EXTRAIT DU TEXTE:
▽
Au début je me suis demandé ce que tu avais ingéré comme substance et puis je me suis laissée prendre au jeu moi aussi et c’est drôlement bien écrit et bien fait. Bravo Carnet pas du tout paresseux.😊
« ingérer des substances » ? Et si je précise que j’écris à jeun, c’est pire, non ? 🙂
merci de ton passage Asphodèle !
Je salue la prouesse d’avoir réussi à participer à plusieurs défis à la fois ! Et je trouve l’idée géniale, l’écriture a un sacré pouvoir !
merci Estelle ; comme répondu plus haut (à Narine&crayon), bizarrement, additionner les défis réduit les difficultés ; les contraintes resserrent le cadre, et il suffit d’une seule idée (qu’en plus Max-Louis m’avait aimablement soufflé)
🙂
Eh ben…quatre défis relevés en une seule fois…c’est pratiquement du D’Artagnan…
Tu es le mousquetaire de l’écriture, le Rimbaud du stylo et le Paresseux (prolifique) du Carnet…
Bravissimo !
Conseils ou pas conseils…on te lira toujours avec délectation ! 🙂
Merci Licorne !
Belle idée que ce carnet envoûtant et voyageur. J’avais commencé à écrire une histoire de ce genre, il faudrait que je retrouve le carnet…
oui, il faut retrouver ce carnet ! je lirais volontiers cette histoire…(et promis, je ne gribouillerais pas entre les lignes 🙂 )
Dimanche matin. Il fait encore nuit. Les gens sont encore dans les bras de Morphée. C’est le meilleur moment pour ouvrir un vieux Carnet aux pattes de mouche numériques.
Jubilatoire !
Bon dimanche.
Merci Andréa 🙂
J’aime beaucoup. Un commencement d’histoire à la « Stephen King ». Une belle matière à travailler, que ces quelques paragraphes. Bravo !
△
EXTRAIT DE DONNÉES:
▽
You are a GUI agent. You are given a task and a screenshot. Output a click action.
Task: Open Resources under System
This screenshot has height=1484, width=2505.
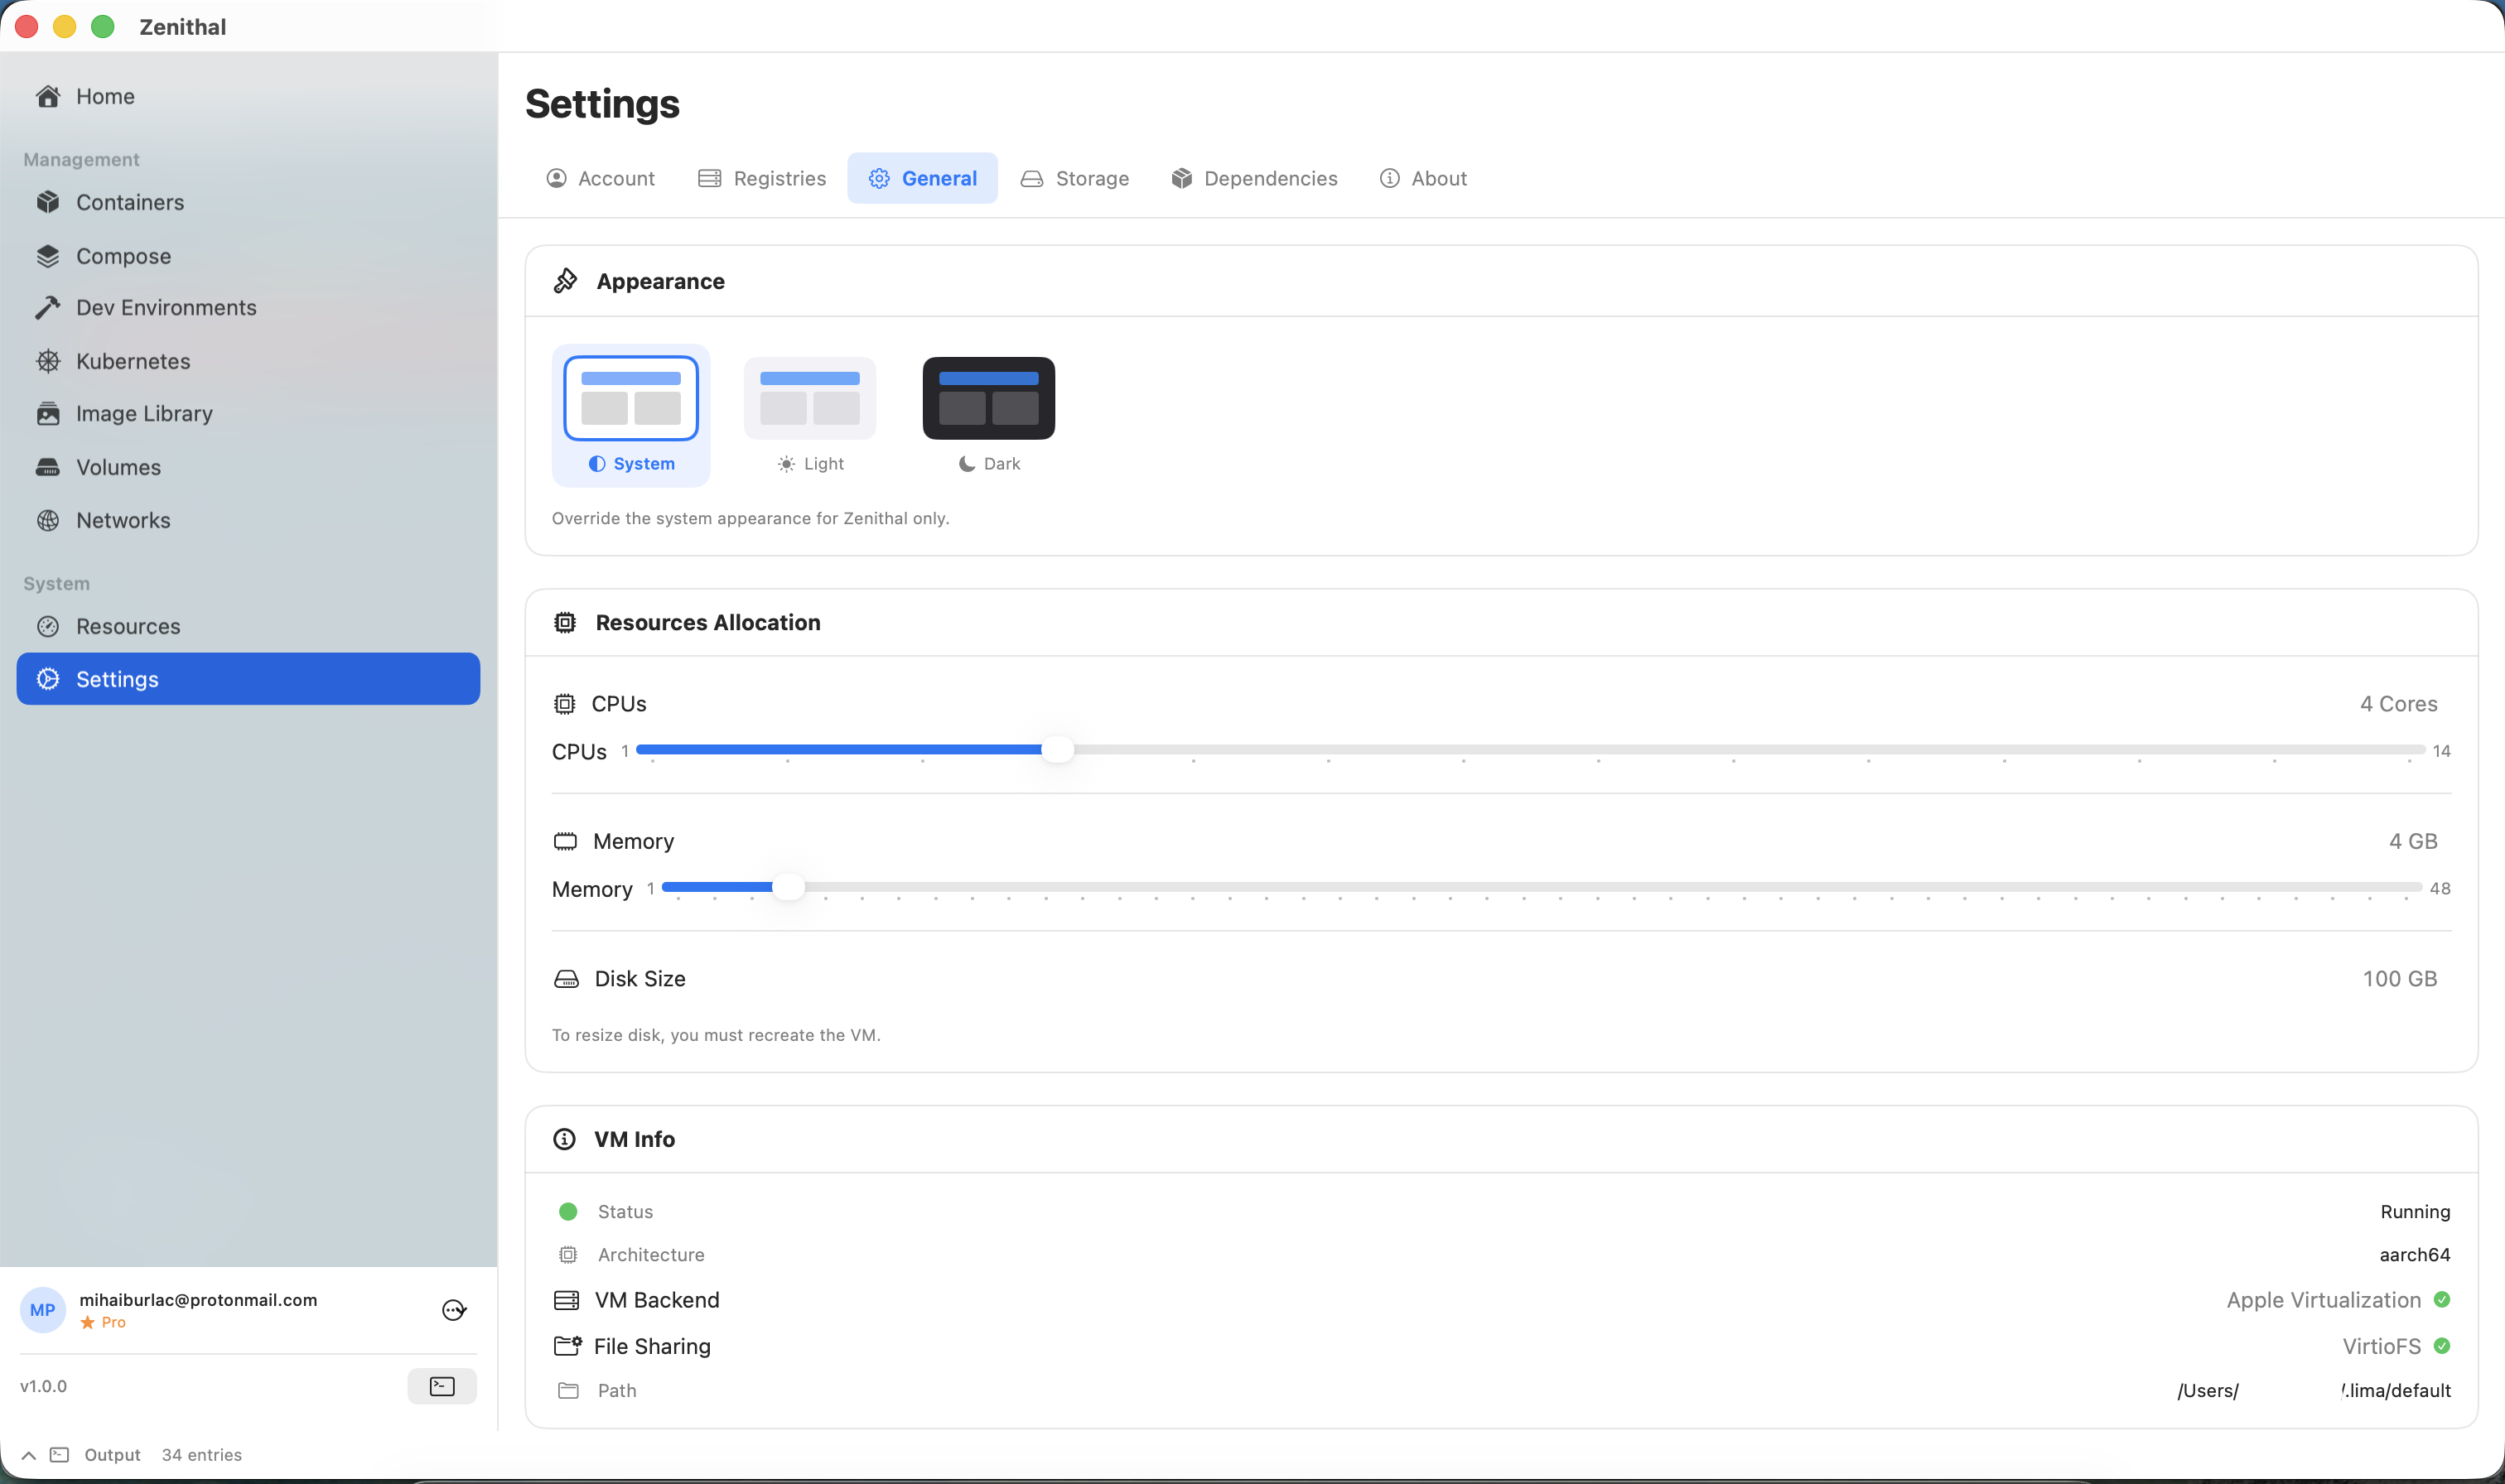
△
EXERCICE ÉCRIT 1: Modifiez le fil de commentaires en remplaçant « Jubilatoire » par « Savoureux », depuis « Jubilatoire ! » et jusqu'à « paragraphes. Bravo ! » inclus.
EXERCICE ÉCRIT 2: Poursuivez le fil de commentaires à partir de son dernier message.
Le listing n'a aucun rôle à jouer ici.

CORRIGÉ 1:
Savoureux !
Bon dimanche.
Merci Andréa 🙂
J’aime beaucoup. Un commencement d’histoire à la « Stephen King ». Une belle matière à travailler, que ces quelques paragraphes. Bravo !

CORRIGÉ 2:
Merci Clovis ; j’avoue que ces quelques paragraphes m’ont fait retordre du fil ; et au bout du compte, je ne sais pas encore trop quelle(s) histoire(s) ils racontent… Mais si Stephen King veut bien prendre la main, je lirais la suite avec plaisir !
On a rien sans peine mon ami, et ceux qui s’imaginent qu’écrire est une sinécure, se trompent fort, très fort ! 😉
en effet, écrire n’est pas une sinécure… mais tant que ça reste un plaisir, ça va 🙂
On attend un éditeur qui publierait des palimpsestes… 🙂
excellent ; à la grande rigueur, un éditeur de carnets à pages blanches ferait l’affaire (mais faudrait suppléer par un supplément d’imagination)
Il doit y avoir un Borges dans ce carnet, Mr Carnets ;o)
Je crois avoir vu un Jorge Luis dans la liste des prénoms qui défilaient !
Mais quand même, Borgès, dans les carnets ??
🙂
mystérieux à souhait ….
Encore un coup de la pintade ? De Cortazar ?
Bisessss
Merci Valentyne ; la pintade n’y est pour rien. Elle n’est là que de passage, en voisine… 🙂
Comme j’arrive après tout le monde, je ne peux que te dire que je suis d’accord avec ceux qui sont d’accord pour dire que tu t’es surpassé.
Enfin non, pas surpassé, parce que c’est toujours comme ça avec toi : de l’excellent….
Merci !!
ça n’est pas une course, le principal, c’est de passer lire à un moment ou à un autre 🙂
Mon problème, c’est « le moment ou à un autre »… Le concept de temps est, je trouve, très subjectif.
Ce carnet diabolique savait parfaitement qu’en nous déconseillant de le lire, il nous inciterait à le faire, le pervers…
Tout l’inverse des champignons et des flacons d’Alice 🙂
Diabolique, c’est le mot ! je devrais peut-être renommer le blog « carnet diabolique », ou « diablement paresseux » ??
Ecrire avec une seule contrainte est déjà difficile pour moi, alors permet-moi de saluer la performance !
Et d’apprécier surtout la fluidité qui se dégage du récit. Bravo Carnets !
Merci Laurence ; en fait, empiler les contraintes balise mieux le parcours (il ne faut pas des contraintes trop diaboiques non plus) et, curieusement, ça peut aider à libérer l’écriture.
Je me suis noyé dans ce texte, on y met d’abord un orteil, puis le pied et on est englouti.
Encore une belle page de carnet.
Merci Dominique !
épineux, épineux…
du genre catch vaintedeux…. ;o)
… finir digéré par les mots
digéré par l’histoire…
faute de s’être méfié
assez longtemps ou assez…
s’être dissout entre les lignes
après s’être soi-même lové
dans les pages ouateuses
… refuge exquis s’il en est un…
tant qu’on est lu…?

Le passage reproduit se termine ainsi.